Description
I can't find this in older issues, but: shouldn't all of the recon-all call include the new-parallel
switch prior to -openmp
? I dont' see that being used in the log files, and this might speed up things further...
https://surfer.nmr.mgh.harvard.edu/fswiki/ReleaseNotes
Parallelization: a new flag was introduced which enables two forms of compute parallelization that significantly reduces the runtime. As a point of reference, using a new-ish workstation (2015+), the recon-all -all runtime is just under 3 hours. When the -parallel flag is specified at the end of the recon-all command-line, it will enable 'fine-grained' parallelized code, making use of OpenMP, embedded in many of the binaries, namely affecting mri_em_register and mri_ca_register. By default, it instructs the binaries to use 4 processors (cores), meaning, 4 threads will run in parallel in some operations (manifested in 'top' by mri_ca_register, for example, showing 400% CPU utilization). This can be overridden by including the flag -openmp after -parallel, where is the number of processors you'd like to use (ex. 8 if you have an 8 core machine). Note that this parallelization was introduced in v5.3, but many new routines were OpenMP-parallelized in v6. The other form of parallelization, a 'coarse' form, enabled when the -parallel flag is specified, is such that during the stages where left and right hemispheric data is processed, each hemi binary is run separately (and in parallel, manifesting itself in 'top' as two instances of mris_sphere, for example).
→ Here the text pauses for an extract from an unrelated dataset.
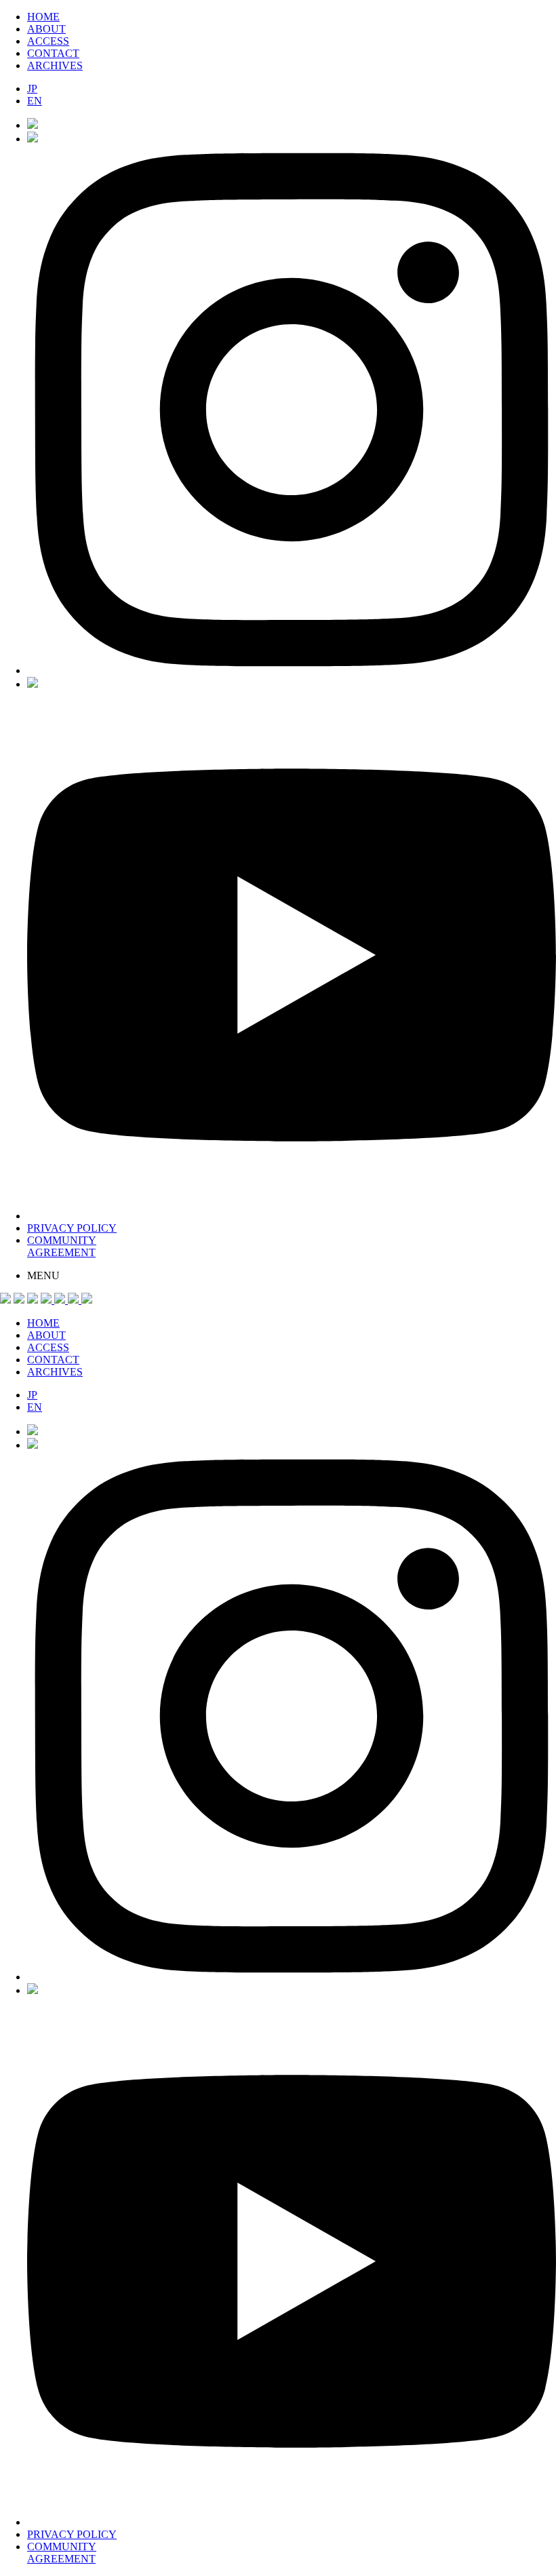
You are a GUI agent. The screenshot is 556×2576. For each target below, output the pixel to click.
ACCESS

Note that a couple of the hemi stages (eg. mris_sphere) make use of a tiny amount of OpenMP code, which means that for brief periods, as many as 8 cores are utilized (2 binaries running code that each make use of 4 threads). In general, though, a 4 core machine can easily handle those periods. Be aware that if you enable this -parallel flag on instances of recon-all running through a job scheduler (like a cluster), it may not make your System Administrator happy if you do not pre-allocate a sufficient number of cores for your job, as you will be taking cycles from other cores that may be running jobs belonging to other cluster users.